Table 2 Baseline metadata to catalog medical image data

Recently, the scientific data community has proposed the FAIR guiding principles to support reuse of scholarly data [2, 34]. These guiding principles—Findability, Accessibility, Interoperability, and Reusability—should be no different for medical imaging ML datasets and are summarized in Table 3. Additionally, there is good reason to suggesting that the FAIR principles should apply not only to ML datasets but also to tools, algorithms, and workflows created for ML.
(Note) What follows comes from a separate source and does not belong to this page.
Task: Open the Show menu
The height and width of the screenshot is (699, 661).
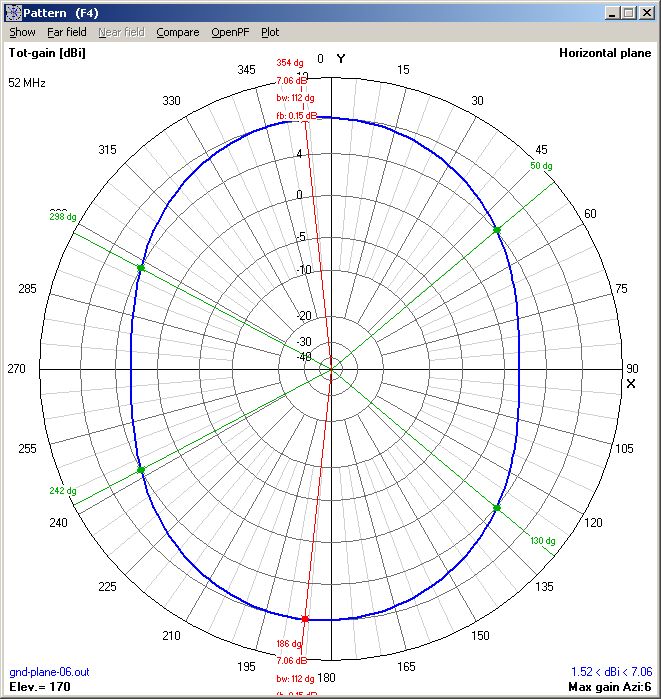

Table 3 The FAIR guiding principles for scientific data management—Findability, Accessibility, Interoperability, and Reusability (https://www.ncbi.nlm.nih.gov/pmc/articles/PMC4792175/, Creative Commons License)

Summary

The dominant influence on a machine learning (ML) model’s performance is often the amount and quality of training data. Attendees of the inaugural C-MIMI expressed the common theme that everyone participating in medical image evaluation with ML is data starved. There is an urgent need to find ways to collect, annotate, discover, and, ideally, reuse adequate amounts of medical imaging data.

Action items, and priority research topics, for this field of study include the following:

  • Describe, via a whitepaper, the high-level attributes of reusable medical image datasets suitable to train, test, validate, verify, and regulate ML products [35]

  • Describe common categories of use cases for medical image datasets, and understand unique dataset attributes applicable to each

  • Describe the metadata, framework, and standards needed to catalog and discover datasets of medical images appropriate for ML.

  • Understand and describe business cases and models for medical image datasets

  • Work with NIH and other government agencies to promote and, where applicable, enforce, access to medical image datasets

  • Improve communication among medical imaging domain experts, medical imaging informaticists, government and industry data scientists, and interested commercial entities

At the second annual Conference on Machine Intelligence in Medical Imaging (C-MIMI) meeting, to be held on September 26–27, 2017, at Johns Hopkins in Baltimore, Maryland, and at the SIIM Annual Meeting on June 1–3, 2017, in Pittsburgh, Pennsylvania, these action items will be reviewed further, as well as continuing the discussion on medical image datasets for ML.